All she had to do was go into the house and find the phone. And if Mr Hunter came back she could always say that she'd left something behind, a book, a brush, a key. It wouldn't be like she was breaking in, technically speaking, you couldn't break in if you had a key, could you? She had to know that Dr Hunter was all right.
She got off the bus on Blackford Avenue and bought a packet of crisps in the Avenue Stores before setting out to walk the rest of the way to Dr Hunter's house. The crisps were cheese and onion flavour and as soon as she tasted them she had to put them away in her bag because they reminded her too much of the night of the train crash, breathing into Jackson Brodie's airless lungs, willing him into life.
There was no Range Rover which meant that Mr Hunter wasn't at home, as the two of them didn't go anywhere without each other. Reggie crouched down in the bushes and watched to make doubly sure that there was no sign of life in the house. Maybe she should have brought Billy along, for once his talents as a natural-born sneak would have come in useful. Billy wasn't answering his phone either. What was the point of phones if no one ever answered them?
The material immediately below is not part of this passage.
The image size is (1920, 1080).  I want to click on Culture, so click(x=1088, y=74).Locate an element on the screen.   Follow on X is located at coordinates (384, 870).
Sadie gave a whine of homesickness at the sight of the house and Reggie stroked her ears comfortingly and said, 'I know, old girl. I know,' the way Dr Hunter would have done.
Searching for the Hunters' door keys, Reggie's fingers touched the bit of grubby blanket that was nestled in her pocket. A little green flag of distress left for her to interpret, a clue to be tracked, a trail of breadcrumbs to follow. How sad the baby must be to lose his talisman. How sad she was to lose the baby.
'Right,' she whispered to Sadie and the dog looked at her enquiringly. 'Let's do it.'
First the mortise, then the Yale, so far so good. In the hallway she paused for a second to check the coast was clear while Sadie raced up the stairs looking for Dr Hunter, although it was quite plain to Reggie that neither Dr Hunter nor the baby was here. The house was empty of breath, as quiet as the grave. Dead air. Even the clocks had stopped with no one here who cared to wind them. The absence of Dr Hunter from her own house weighed heavily on Reggie's heart.
The kitchen was messier now, although there was no sign of Mr Hunter having cooked anything. There were the remains of a pizza and a lot of dirty glasses that he hadn't bothered to put in the dishwasher. The fridge was still full of the same food that had been in there on Wednesday. The bananas in the truit bowl were black now and the apples were beginning to shrivel. There was a large cobweb slung across one corner of the ceiling. It was as if time was accelerating in Dr Hunter's absence. How long before the house reverted to some kind of primal state? Before it disappeared altogether and was replaced by field and forest.